**Trecho do documento**:

|---|

As primeiras a sofrerem o golpe foram as divisas regionais, algumas das quais já estavam nos ossos: o real brasileiro
e o peso chileno flertavam com seu mínimo histórico bem antes do
coronavírus monopolizar tudo. Só o peso mexicano sustentava a cotação.
Até ontem, quando viveu sua pior jornada em um ano e meio, época em que
as ameaças tarifárias de Donald Trump
eram uma constante pairando no ambiente. Mas além dos sempre voláteis
mercados financeiros – Bolsas, câmbio, renda fixa –, que já antecipam
uma guinada radical no caminho de crescimento global e regional, “há um
impacto claro sobre as exportações e, portanto, sobre o crescimento.
Ainda não vemos contágio para o setor de serviços, com impacto
doméstico, mas o risco está aí, e as autoridades de política econômica
deveriam estar observando-o”, afirma Martín Castellano, chefe de análise
para a América Latina do Instituto de Finanças Internacionais (IIF, na
sigla em inglês).
A estreita relação com a China
nas últimas décadas se transforma em uma faca de duplo fio na balança
comercial de muitos países latino-americanos. Pouco mais de uma década
atrás, quando o bloco ocidental sucumbia à crise financeira, esse gancho
permitiu à região se isolar das consequências da queda dos EUA e
Europa. Hoje, por outro lado, é motivo de alarme: embora a China vá pouco a pouco voltando à normalidade,
“a atividade econômica ficou muito reduzida, com um impacto
significativo”, observa por email Otaviano Canudo, ex-diretor do FMI
para o Hemisfério Ocidental e hoje fellow da Brookings
Institution. Segundo os cálculos da OCDE, um ponto a menos de
crescimento na China implica uma queda em idêntica proporção no
crescimento da região. E a migração da volatilidade para os spreads da dívida pública, como recorda Sebastián Neto, chefe de unidade do organismo para a região, também é muito maior.

|---|

**Conteúdo dos dados**:
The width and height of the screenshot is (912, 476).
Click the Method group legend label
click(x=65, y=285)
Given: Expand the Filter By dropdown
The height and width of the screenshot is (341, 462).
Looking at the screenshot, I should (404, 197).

|---|

**Tarefas do exercício**:
1. De acordo com o trecho do documento, qual era a única moeda regional que ainda sustentava a cotação?
2. Por favor, liste todas as pessoas mencionadas pelo nome no trecho do documento.
As linhas vêm de uma fonte diferente da do trecho do documento.

**Respostas do exercício**:
1. O peso mexicano.

2. Donald Trump, Martín Castellano, Otaviano Canudo e Sebastián Neto.